I pulled off to the side of the driveway, hoping no one would see me so I could be alone for a few minutes. Paul wouldn’t mind. I’d come here often over the years to think. I headed straight to the barn, the familiar smell of horses and hay comforting me. I greeted each horse softly as I passed by each stall, finally stopping when I got to my favorite horse, Blaze. I stroked his nose as the tickle of tears invaded my eyes.
He nuzzled my neck, silently asking for a treat. I grabbed an apple from the burlap sack that hung on the wall, handing it to him.
The tension in my neck eased slightly as he munched on the apple. The horses shuffled in their stalls, grunting and snorting. Why couldn’t everything be this easy? Blaze pushed on my neck, eager for more. I grabbed a second apple for him.

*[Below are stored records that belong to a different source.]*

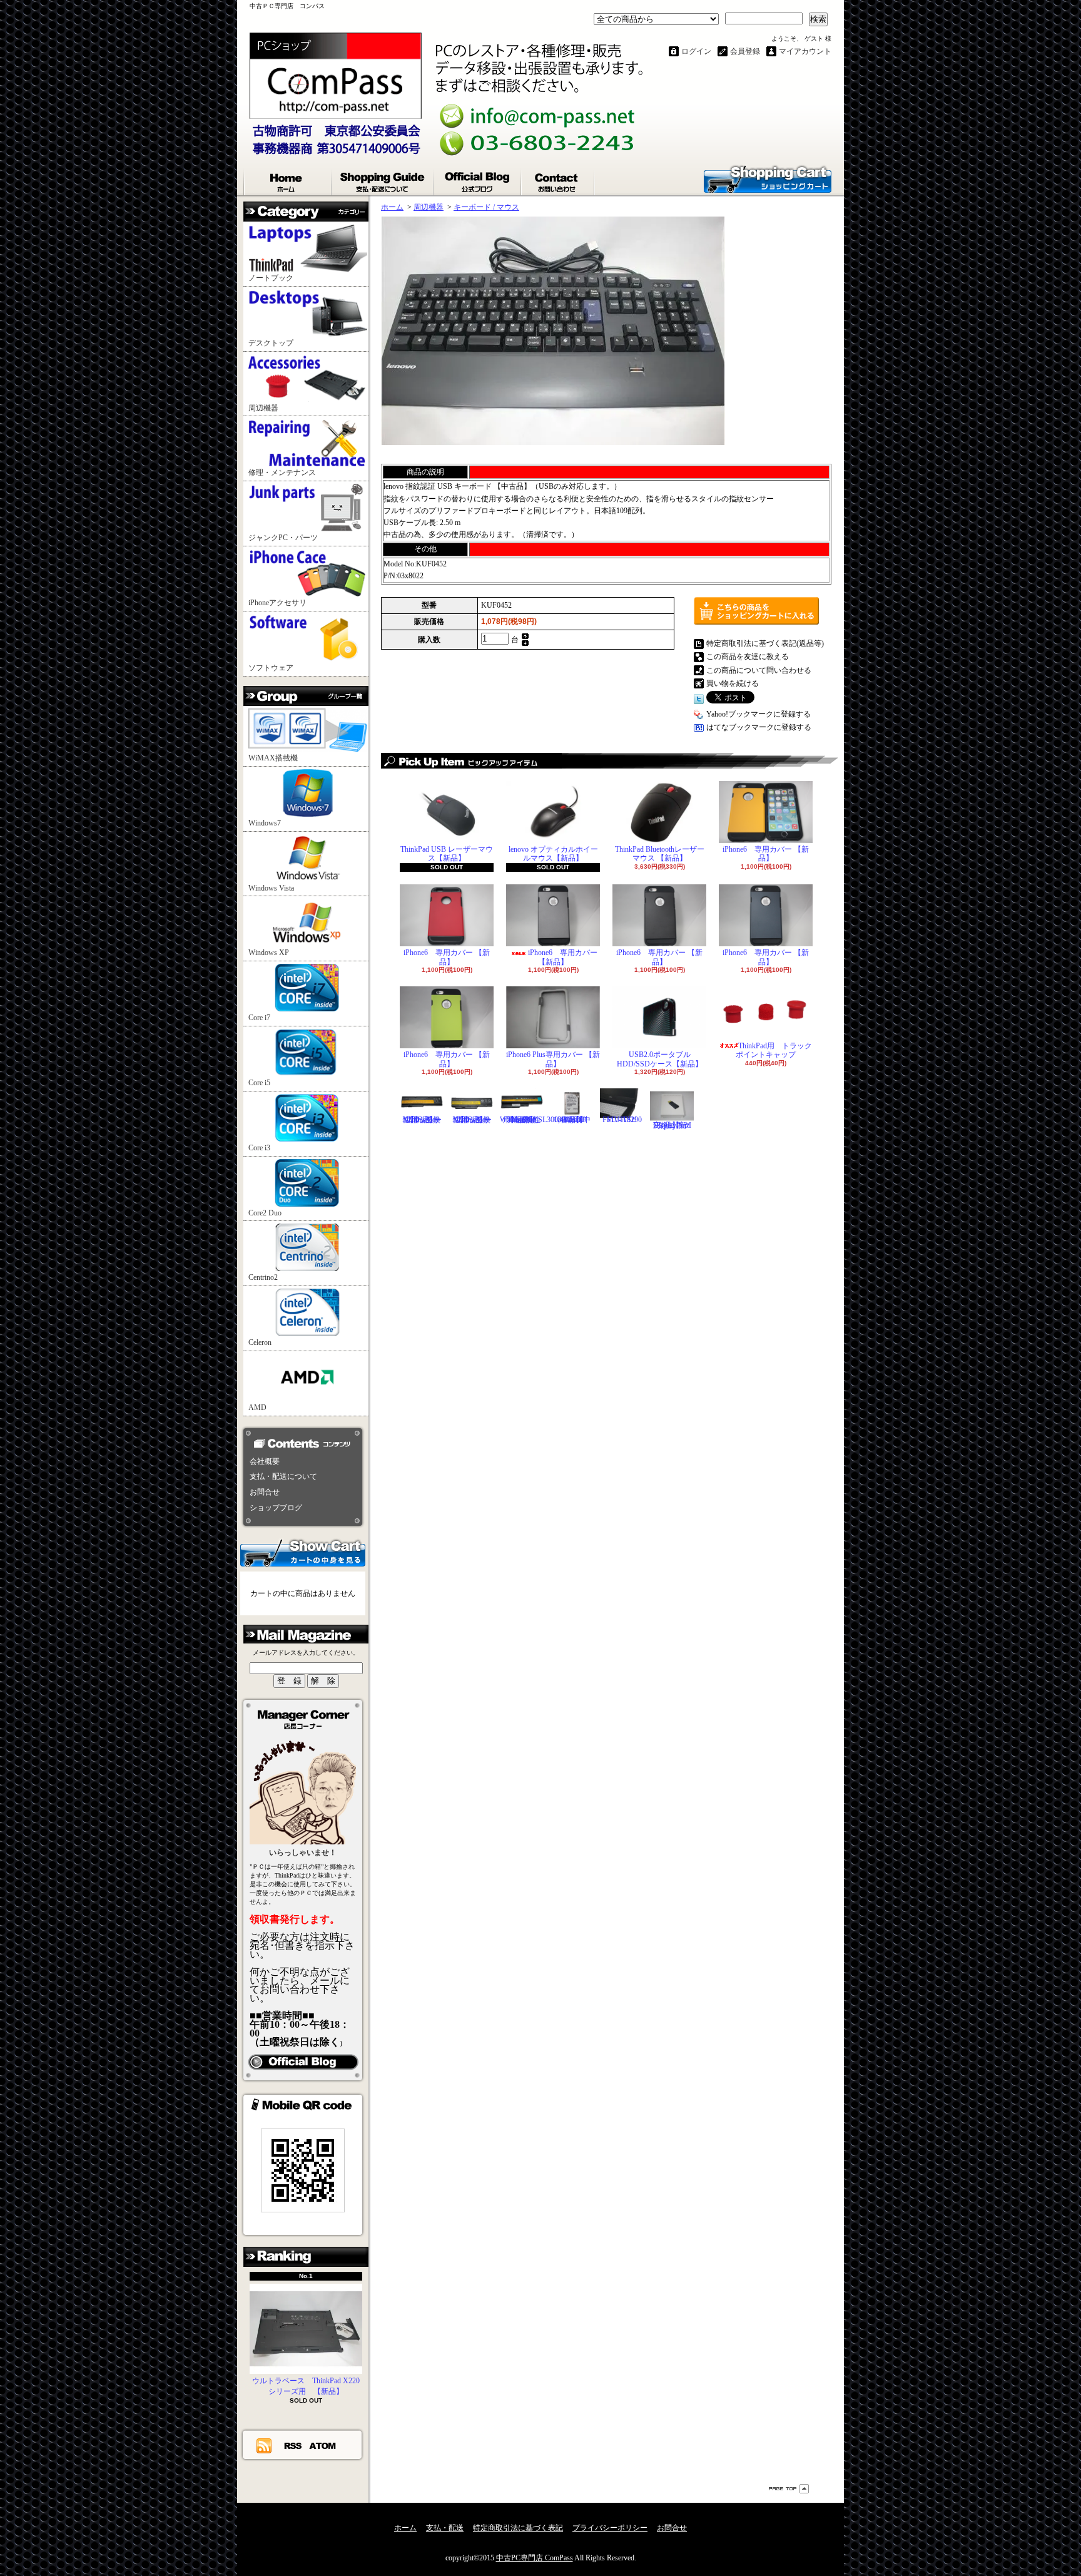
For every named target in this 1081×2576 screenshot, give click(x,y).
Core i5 (259, 1082)
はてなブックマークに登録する (758, 727)
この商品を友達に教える (747, 656)
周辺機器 (263, 408)
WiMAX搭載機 (273, 758)
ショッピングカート (767, 178)
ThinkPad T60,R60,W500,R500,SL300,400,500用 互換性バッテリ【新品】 (542, 1119)
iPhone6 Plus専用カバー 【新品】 (553, 1059)
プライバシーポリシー (609, 2527)
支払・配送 (445, 2527)
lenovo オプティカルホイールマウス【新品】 (553, 853)
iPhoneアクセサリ (277, 602)
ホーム (287, 179)
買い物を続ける (732, 683)
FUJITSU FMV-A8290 (622, 1119)
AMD (257, 1407)
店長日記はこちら (303, 2062)
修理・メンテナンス (282, 472)
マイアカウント (805, 51)
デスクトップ (270, 343)
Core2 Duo (265, 1213)
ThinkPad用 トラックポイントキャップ (774, 1050)
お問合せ (558, 179)
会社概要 (265, 1461)
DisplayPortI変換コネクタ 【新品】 (672, 1125)
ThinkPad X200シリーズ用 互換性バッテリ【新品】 (422, 1119)
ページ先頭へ (789, 2488)
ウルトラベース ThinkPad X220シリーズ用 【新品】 (306, 2386)
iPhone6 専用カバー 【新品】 (766, 853)
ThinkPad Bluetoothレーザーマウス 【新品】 (659, 853)
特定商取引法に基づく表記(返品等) (765, 643)
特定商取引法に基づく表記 (518, 2527)
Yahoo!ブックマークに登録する (758, 714)
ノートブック (270, 277)
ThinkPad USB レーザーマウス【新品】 (446, 853)
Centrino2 (263, 1277)
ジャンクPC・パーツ (283, 537)
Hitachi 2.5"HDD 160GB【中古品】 (572, 1119)
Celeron (260, 1342)
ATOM (323, 2445)
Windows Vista (271, 888)
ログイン (696, 51)
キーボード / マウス (486, 207)
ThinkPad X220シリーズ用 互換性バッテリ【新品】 (472, 1119)
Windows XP (268, 952)
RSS (293, 2445)
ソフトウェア (270, 667)
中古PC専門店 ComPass (534, 2557)
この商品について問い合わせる (758, 670)
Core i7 (259, 1017)
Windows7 (264, 823)
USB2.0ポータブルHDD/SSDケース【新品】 (660, 1059)
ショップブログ (478, 179)
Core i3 (259, 1147)
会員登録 (745, 51)
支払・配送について (383, 179)
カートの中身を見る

“What are you doing here?” Paul asked curiously, walking inside.
I offered an apple to Blaze, not ready to talk.
He raised his brow. “Hiding out?”
“You could say that.”
Mr. Rigby went about his business, putting feed out for the horses to eat. I continued to stroke Blaze’s neck. Paul didn’t prod me to speak or ask what was wrong. I appreciated the silent support emanating from him. I knew he’d listen if I wanted to talk or leave me alone if I didn’t.
When he’d finished, moving toward the door, I said, “Wait.”
He turned. “Yeah?”
I needed to talk to someone. This was bigger than anything I’d encountered before. I didn’t want to keep running. I wanted to stay. “I found some things out today. Things that could change the way people look at me.”
“What could possibly change the way we look at you?” He settled on a hay bale against the wall, crossing his arms across his flannel-covered chest.